Palashuddin has already put Cdots and Sdots to work in a variety of ways, though both are relatively recent discoveries. Though small, the dots have a large surface area, which can easily be functionalized to adapt the dots for different applications. Previously, the team designed dots that shined different colors, depending on which contaminants they encountered. That meant they could help identify contaminants—such as lead, cobalt and chromium—in a water sample without leaching any new metals from the dots themselves.

In addition to identifying contaminants, Cdots can help break down pollutants such as pesticides and dyes in water.
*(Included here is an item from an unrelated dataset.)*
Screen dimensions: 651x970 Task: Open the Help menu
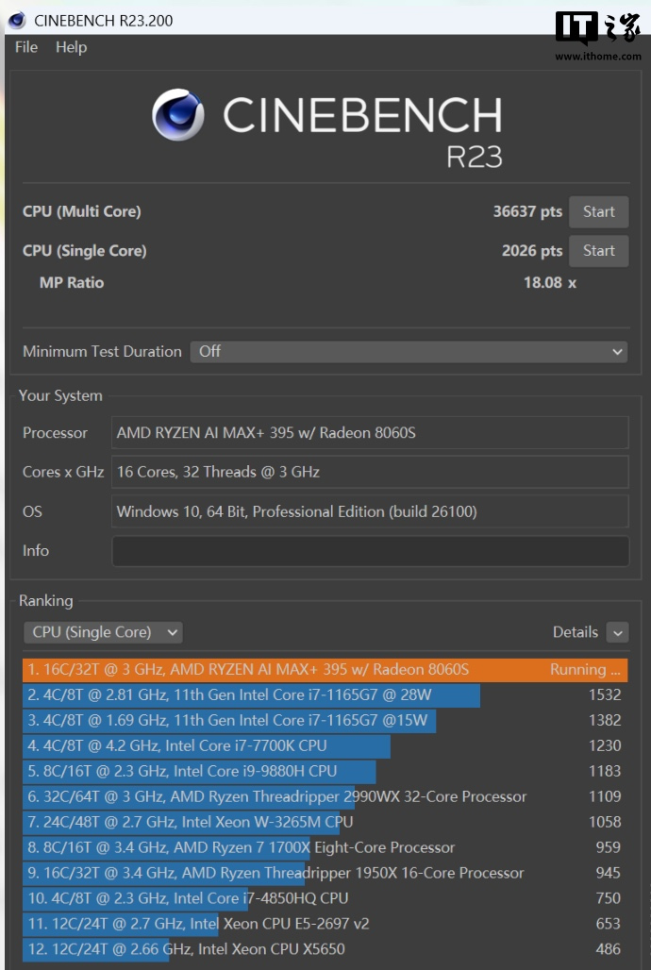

In one project, Palashuddin and collaborator Amaresh Kumar Sahoo, an assistant professor who studies nanobiotechnology at the Indian Institute of Information Technology, formed Cdots from potato peels and then mounted them on microscopic robots designed to target and degrade toxic dyes in samples simulating polluted water.

The team has also developed methods to remove contaminants from water entirely, rather than just identifying or degrading them. They’ve specially designed Cdots to sop up automotive oil and are currently exploring a Cdot-based filter system to help treat oil spills.

Next, the researchers plan to put their laboratory findings to work in the field, possibly in a project focused on the Yamuna River. This river runs directly through New Delhi and is famously contaminated, especially in more populated areas. Palashuddin hopes to use his team’s nonmetallic dots to identify and separate the various pollutants in the river, including pesticides, surfactants, metal ions, antibiotics and dyes. Ideally, the dots will be functionalized to grab as many of these different contaminants on their surfaces as possible, so they can then be easily removed.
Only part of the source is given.